Sweet Sculpture
I HAD not been in Japan many days when I was attracted by a street lined with colorful stores. Coming upon a well-lit shop, I was attracted by a delicately laid-out window display. On a small tray lay the spiny outer shell of a chestnut and another beside it, split open to show the inner nutmeat. They were flanked by reddish-brown maple leaves.
I started to move on, then went back for another look. What were they? Ceramics? Papier-mâché? Unable to read the sign over the door, I entered the shop to satisfy my curiosity.
The Inside Story
What I found on the other side of the sliding doors was something, not just to please the eye, but especially to please the palate. Those lovely sculptures in the window were confections and candies, yet so different from any I had ever seen or tasted. One reason was that the ingredients are not associated in the Western mind with candymaking. What are they? Would you believe it—pounded rice dough and stewed beans! These aren’t the only ones, but they are the most basic and their use goes back many centuries.
Wagashi is the name used to cover a wide variety of confections uniquely Japanese. Fruit is the customary dessert following a meal, while traditional sweets are made to accompany tea drinking and are savored in small amounts. Color, shape, texture and aroma reflect the time of year. In spring you can expect to see wooden trays filled with peach, plum, camellia or daffodil cakes. Then there are nightingale buns, bird-shaped and dusted with green soy flour.
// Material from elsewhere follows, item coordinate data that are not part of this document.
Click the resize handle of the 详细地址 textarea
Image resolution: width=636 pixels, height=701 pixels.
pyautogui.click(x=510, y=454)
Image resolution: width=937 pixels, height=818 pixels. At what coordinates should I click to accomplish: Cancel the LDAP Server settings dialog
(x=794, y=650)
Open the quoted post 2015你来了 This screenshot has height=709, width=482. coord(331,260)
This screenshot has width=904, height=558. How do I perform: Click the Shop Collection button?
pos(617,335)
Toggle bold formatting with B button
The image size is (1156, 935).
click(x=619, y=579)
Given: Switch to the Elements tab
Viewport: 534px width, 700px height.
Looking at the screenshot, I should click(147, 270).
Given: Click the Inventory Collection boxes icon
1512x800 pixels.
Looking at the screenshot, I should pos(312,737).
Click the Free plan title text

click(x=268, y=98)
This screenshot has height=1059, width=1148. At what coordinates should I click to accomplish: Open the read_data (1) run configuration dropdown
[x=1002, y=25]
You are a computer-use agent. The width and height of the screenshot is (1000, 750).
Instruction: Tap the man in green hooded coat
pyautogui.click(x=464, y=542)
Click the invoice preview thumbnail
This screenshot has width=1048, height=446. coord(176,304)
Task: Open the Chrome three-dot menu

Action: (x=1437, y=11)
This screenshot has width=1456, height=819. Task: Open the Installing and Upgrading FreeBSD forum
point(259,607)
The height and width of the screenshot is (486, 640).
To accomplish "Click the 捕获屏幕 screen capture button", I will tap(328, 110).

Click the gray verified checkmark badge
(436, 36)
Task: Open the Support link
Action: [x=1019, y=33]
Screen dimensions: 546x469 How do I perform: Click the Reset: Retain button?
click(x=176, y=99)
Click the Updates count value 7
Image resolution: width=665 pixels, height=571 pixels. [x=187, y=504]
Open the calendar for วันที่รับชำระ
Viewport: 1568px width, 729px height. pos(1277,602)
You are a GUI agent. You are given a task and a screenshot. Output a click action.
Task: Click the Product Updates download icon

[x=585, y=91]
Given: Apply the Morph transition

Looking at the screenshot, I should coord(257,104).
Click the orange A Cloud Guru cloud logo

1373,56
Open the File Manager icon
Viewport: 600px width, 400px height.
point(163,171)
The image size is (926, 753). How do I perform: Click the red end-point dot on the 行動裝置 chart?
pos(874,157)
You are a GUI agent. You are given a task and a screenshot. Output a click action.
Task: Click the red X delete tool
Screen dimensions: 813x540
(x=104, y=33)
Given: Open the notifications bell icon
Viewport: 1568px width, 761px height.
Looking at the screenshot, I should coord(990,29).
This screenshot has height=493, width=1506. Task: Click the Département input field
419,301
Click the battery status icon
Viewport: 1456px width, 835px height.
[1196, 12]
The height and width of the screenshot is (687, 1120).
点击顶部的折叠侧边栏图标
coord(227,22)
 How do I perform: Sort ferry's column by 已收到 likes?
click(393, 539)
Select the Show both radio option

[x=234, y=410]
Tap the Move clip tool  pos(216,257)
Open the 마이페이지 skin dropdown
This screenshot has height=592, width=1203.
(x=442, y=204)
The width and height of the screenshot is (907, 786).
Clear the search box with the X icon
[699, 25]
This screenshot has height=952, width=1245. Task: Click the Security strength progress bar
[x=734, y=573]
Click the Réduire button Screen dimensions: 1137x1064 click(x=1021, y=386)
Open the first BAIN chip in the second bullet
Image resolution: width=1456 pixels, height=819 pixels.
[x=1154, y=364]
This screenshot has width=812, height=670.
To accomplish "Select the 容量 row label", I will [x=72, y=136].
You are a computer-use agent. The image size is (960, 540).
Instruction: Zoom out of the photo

Shall we enter a shop run by two generations of cakemakers? Maybe they’ll let us have a peek at the area where the cakes are made. We bow low and smile politely as the owner leads the way. In the corner a huge copper pot sits on a single burner while the main ingredient for the lovely sculptures-to-be is boiling. It’s the beans, of course, and lima, soy or small red ones named azuki may have their turn in the pot. All these beans are almost fat free and rich in vitamins, protein and iron. Virtually no preservatives are used in this shop.
On a table close by are rows of little steamed dumplings made of rice flour filled with bean jam. Using a tea towel and wooden instruments, the confectioner shapes the lumps into impressionistic fruit and flowers with swift, sure movements. When decorating begins, seaweed gelatin is used. It looks and acts like other types of gelatin, with the added bonus of being iodine-rich. Today it’s colored green for the leaf and pastel shades for the flower designs. The kanten, as this tengusa (agar) variety of seaweed gelatin is called, is also mixed with bean paste to make yokan, a jellied loaf that is the favorite of a whole nation. And among foreigners, too! Cooled in summer, it’s a refreshing treat available in persimmon, chestnut, green-tea and other flavors.
Long before foreign sugar arrived on the Japanese candymaking scene, the Oriental version of glucose (made from rice starch and barley) or fruit extracts were used as sweeteners and for aroma. That principle of using natural ingredients still prevails. At the next table we see aromatic grass being mixed with rice dough to make kusa-mochi, literally, grass cakes. Our eyes widen at the sight of pale-pink mochi (rice-flour dumplings) covered with leaves—pickled cherry leaves, and quite edible. Other leaves used for purely decorative wrapping are oak, bamboo and camellia.
Traveler’s Take-Home Treats
In ancient times when traveling was done mostly on foot, many confectioners spread the fame of their products by operating little rest stops, much like a modern drive-in. Tea and rice doughballs skewered on sticks would be served, then taken along to munch on like chewy popsicles or carried to the folks back home. Travelers in the cold and rugged prefecture of Aomori preferred kori-mochi, originally used as survival rations. Then, as now, sweetened dried rice squares were tethered together with straw strips to form a dangling cascade. Three hundred years later sightseers to this area still seek it out.
If we swing over to the castle city of Tatebayashi, we’ll find a very old candy called rakugan. Barley or corn is its base and, pressed through wooden molds, bite-sized flowers, leaves, sticks, stones or any other conceivable shape may appear. Traveling the hamlets and cities of Japan, you’ll find each has its speciality, or meibutsu, and often they’re tied in with the growth and history of the region.
A last look around the work area confirms that there are no ovens in this cake shop. The watchwords are stew, knead and heat. To this list we can add imagination and a sculptor’s deft touch. The figurines before us are called sweets, but we’ve come to appreciate that the contents are nourishing foods.
As the shop attendants wrap our purchases in beautiful keepsake boxes, our host asks us to be his guest for tea and cake. The gelatin-glazed rosebuds and grass cakes look good to me. What will you have? Perhaps the shape of the sweet sculpture will influence your decision. Or maybe the color. Whatever you choose, it will be good.—Contributed.